Background: The purpose of this study was to determine the efficacy and toxicity of uracil/ftorafur (UFT) plus oral leucovorin (LV) as first-line chemotherapy for patients with metastatic colorectal cancer and salvage chemotherapy with weekly high-dose 5-fluorouracil (5-FU)/LV 24 h infusion.

Methods: Adult patients with no prior chemotherapy for metastatic diseases were enrolled to receive oral UFT 300 mg/m(2)/d plus LV 90 mg/d for 28 days. Treatment was given continuously for 28 days followed by a 7 day rest period from all treatment. For UFT failed patients, weekly 24 h infusion of 5-FU 2600 mg/m(2) plus LV 100 mg/m(2) was used as salvage therapy.

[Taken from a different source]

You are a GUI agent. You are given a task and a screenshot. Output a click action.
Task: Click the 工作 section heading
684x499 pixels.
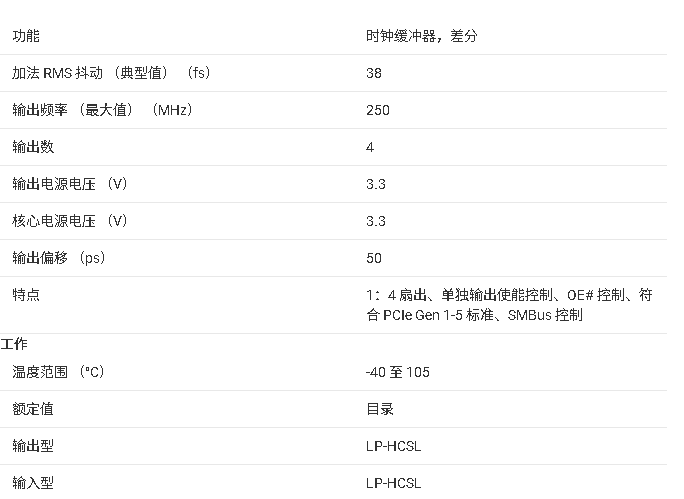pos(14,344)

Results: Fifty-one patients with metastatic colorectal cancer were enrolled in the study. The objective response rate was 29.5% [95% confidence interval (CI), 16.8-45.2%] among the 44 evaluable patients and 25.5% in the intent-to-treat population. The median survival for all 51 patients was 16.6 months. The median time to progression was 5.9 months. Diarrhea was the major adverse effect of UFT/LV that made patients reduce dosage. Grade 3 or 4 diarrhea developed in 13.7% of patients. Twenty-six patients were treated with weekly 24 h infusional 5-FU/LV as salvage therapy and only two patients responded.

Conclusion: Our results suggest that this 28 day schedule of UFT/LV regimen may offer a well-tolerated, full oral treatment option with efficacy that appears comparable to that of intravenous 5-FU/LV regimens. Parenteral 5-FU/LV as salvage therapy for UFT refractory patients is not recommended.